January 10th, 2014
|05:29 pm - Fan fiction: The Opposite of Fear (multi-fandom drabble series)|
Fandoms: The Sentinel, Stargate SG-1, Bones, Numb3rs, Doctor Who/Stargate SG-1
Title: The Opposite of Fear
Warning: None, really, although mild spoilers for all fandoms represented.
Notes: kerravonsen purchased a fic from me during the help_japan auction, and requested a multi-fandom series of double drabbles inspired by the same quotation. It's finally done! Thank you to my betas, axzanier and feliciakw.
"The opposite of fear was faith--believing not that the fear was irrational, but that the opposite truth was greater."
Not This Time (The Sentinel)
Jim stepped back, hand twitching away from Blair's shoulder.
Blair turned carefully to face him. “It's not going to be like last time,” he said. “We know things now. You know yourself, now. It's going to be different.”
Jim seemed frozen, staring through him. “You can't know that. I haven't dreamed anything. Shouldn't I be dreaming about her?”
“Maybe you have, and just don't recognize it.” Blair stepped towards Jim, reaching out. “What have you been dreaming about lately? It might be more subtle, after... after the temple.”
Jim backed away again, shaking his head. “Nothing. At least, nothing that I remember.” His breathing deepened as he focused inward, and Blair eased forward. Jim's head snapped up, and he growled. “You should leave, Sandburg.”
Blair drew a breath through gritted teeth. “Man, do you seriously think that's a good idea?”
Jim sighed, shoulders slumping. “No. But you can't stay here. I--”
“Oh, for....” Blair stepped forward. Put both hands on Jim's shoulders. “I trust you, Jim, okay? Listen to me: I trust you.”
Jim swallowed. Tried to--and couldn't--speak. But he let Blair's hands stay where they were, and didn't step back again.
A Practical Definition (Stargate SG-1)
“What is this thing the Tau'ri call 'faith'?”
Jack O'Neill blinked. And here he had been hoping for some quiet camaraderie. “Uh...” The monuments carved with crosses or Stars of David were not helping. “Daniel could explain it better.”
Teal'c did that thing where he radiated disbelief without moving a muscle. “This is a soldier's burial ground. Daniel Jackson is a scholar. Why should he know this thing better than the warriors whose tombs are marked for it?”

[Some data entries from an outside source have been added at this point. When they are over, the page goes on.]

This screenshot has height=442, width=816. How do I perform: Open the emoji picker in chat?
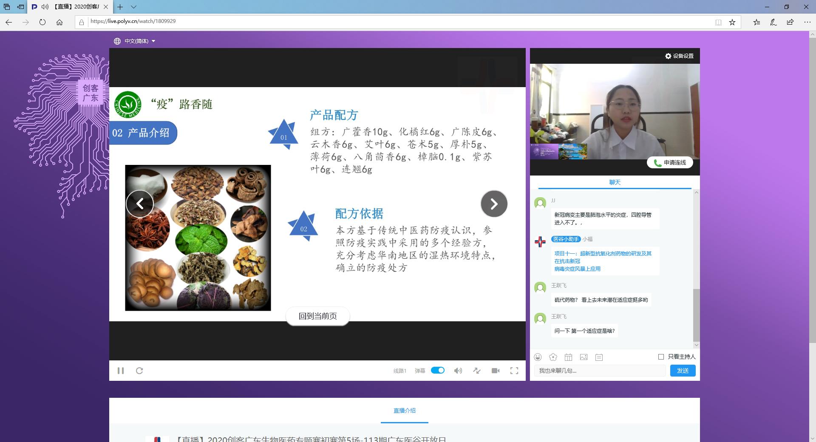[538, 357]
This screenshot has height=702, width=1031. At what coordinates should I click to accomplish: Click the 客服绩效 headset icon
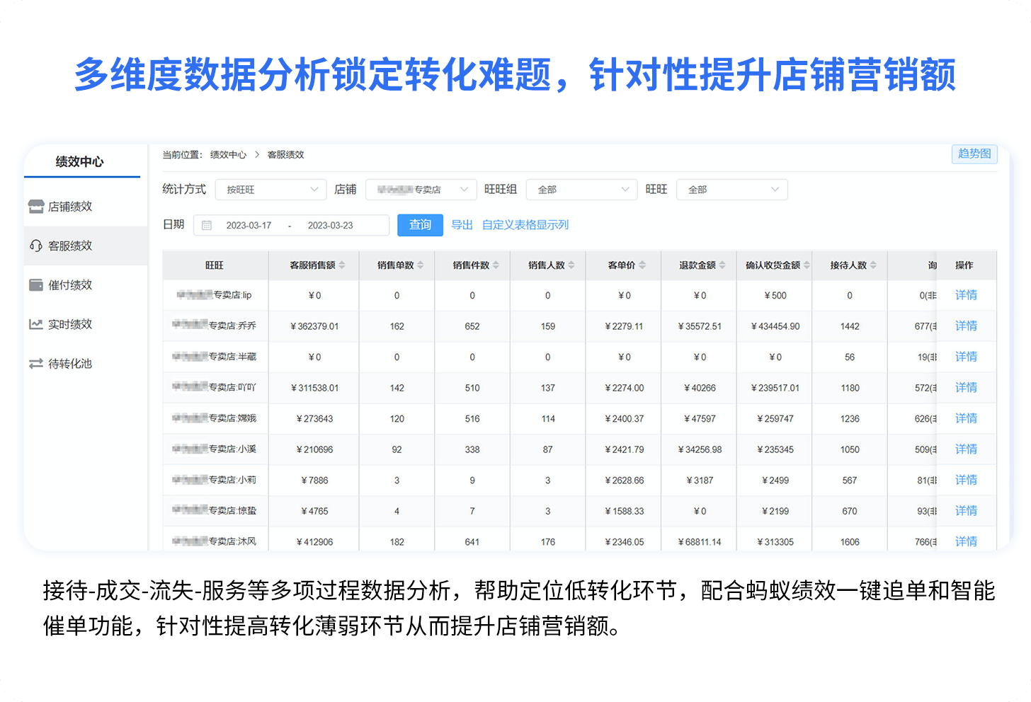(x=36, y=246)
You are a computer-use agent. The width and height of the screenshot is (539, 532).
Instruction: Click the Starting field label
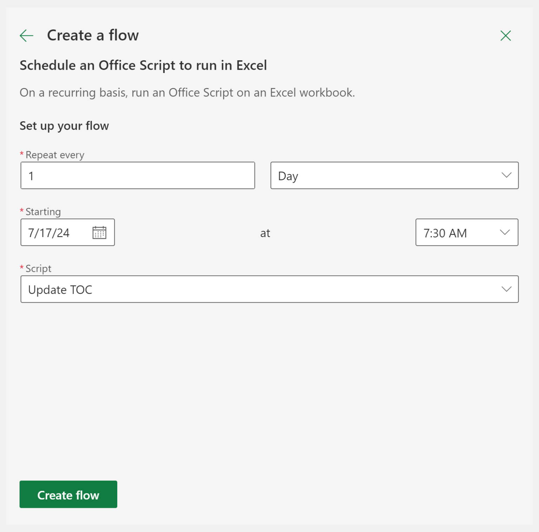point(43,211)
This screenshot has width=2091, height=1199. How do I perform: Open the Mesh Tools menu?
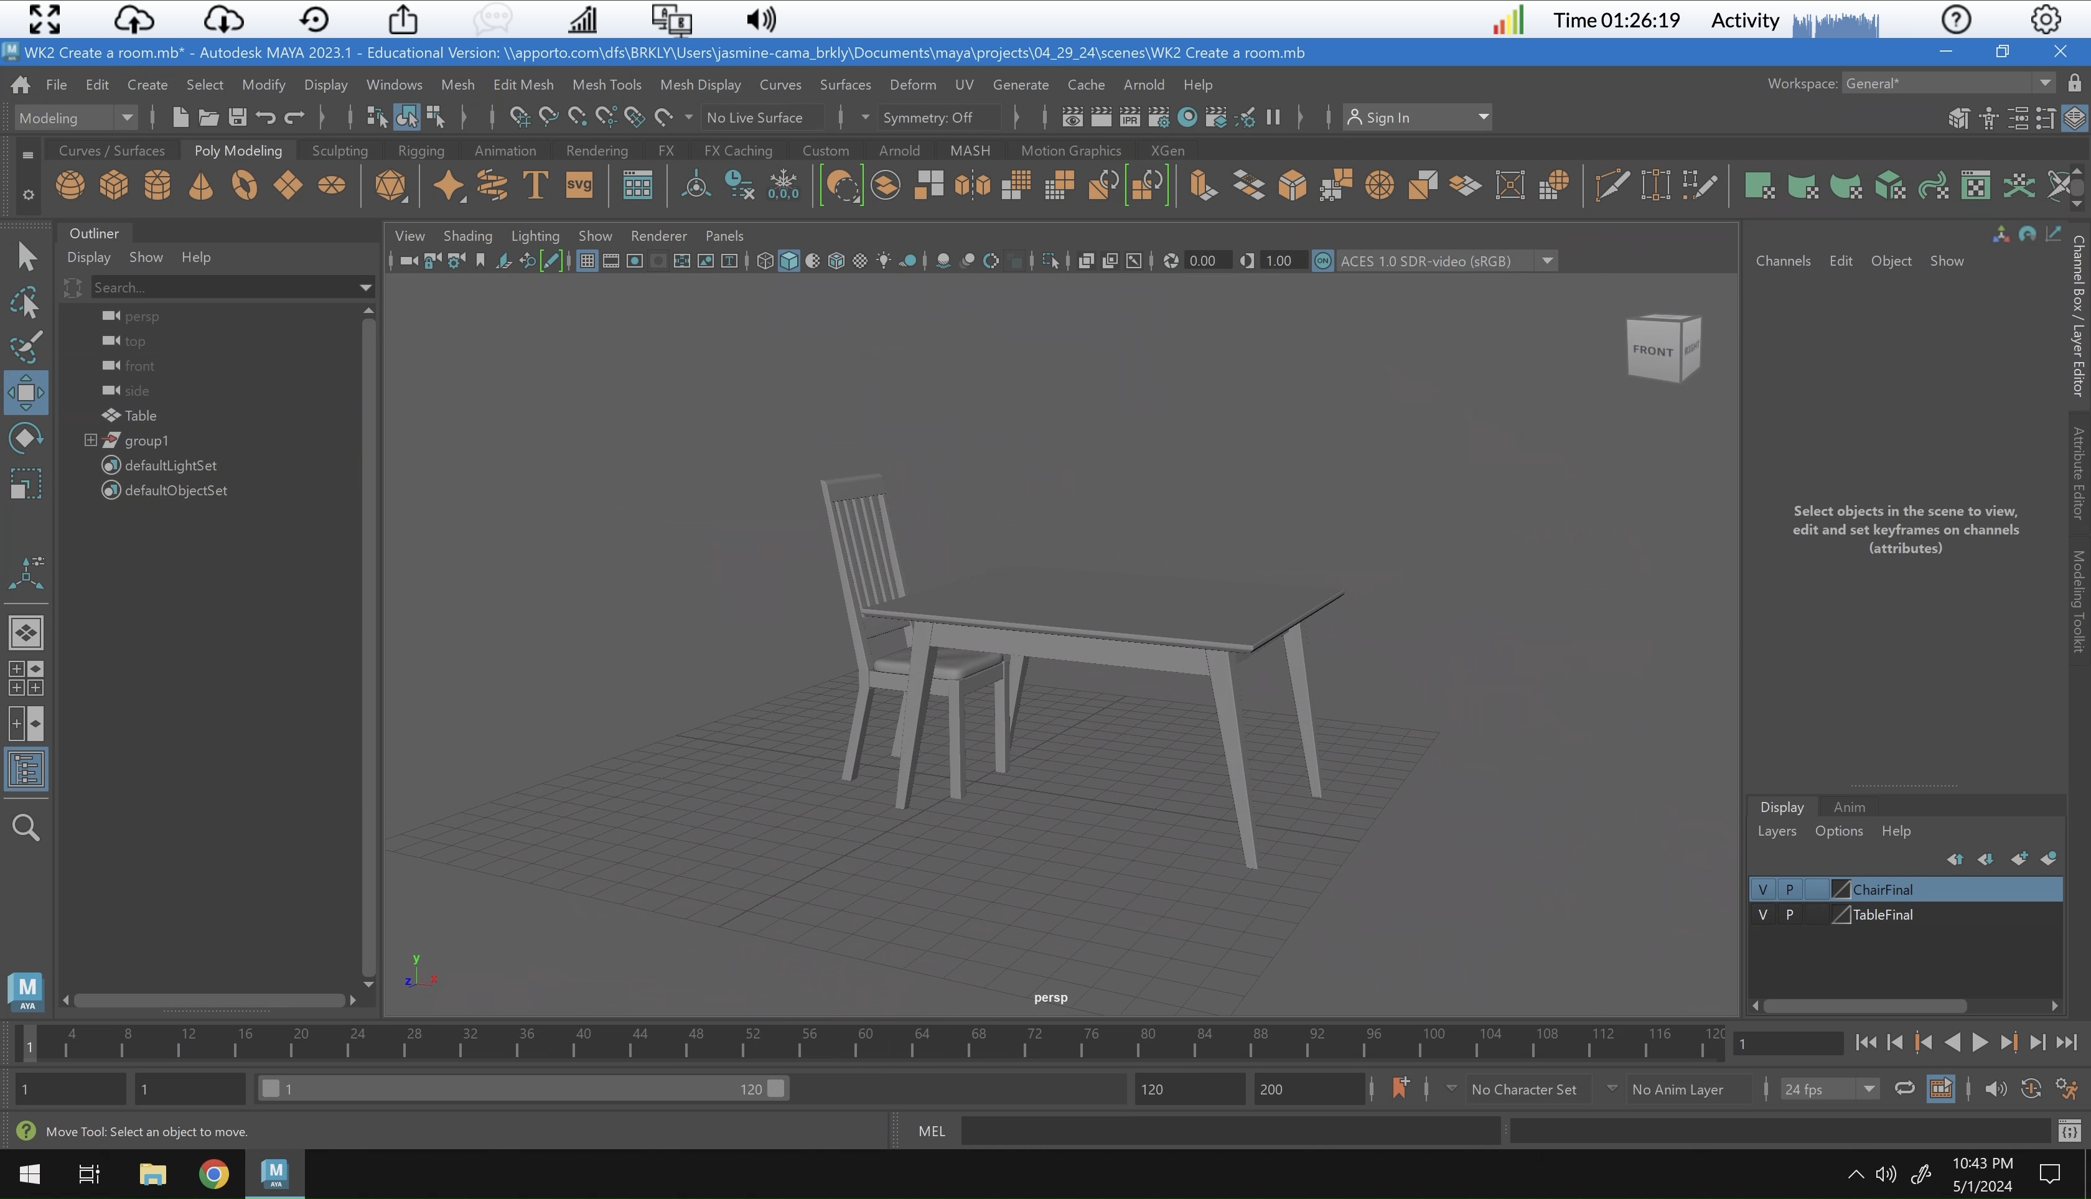tap(606, 85)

Jack blew out a breath. “You want to know... what, exactly?”
“The Tau'ri do not force men into battle because it is the will of their god.” The acid in Teal'c voice could have eaten through tempered steel. “What is faith if not obedience?”
Jack swallowed centuries of human history and groped for an answer that would make sense in context. “When you let us out of Apophis' prison. That took faith.”
After a small silence, Teal'c said, “Faith, then, is how you hear your own heart against orders, or tradition, or your own better judgment.”
Jack shook his head. “Bigger than that--it's how you act on your heart. How you recognize something more important than fear, and run after it.”
No Previous Data (Bones)
"No, Bones, don't touch that! Don't move, don't breathe!"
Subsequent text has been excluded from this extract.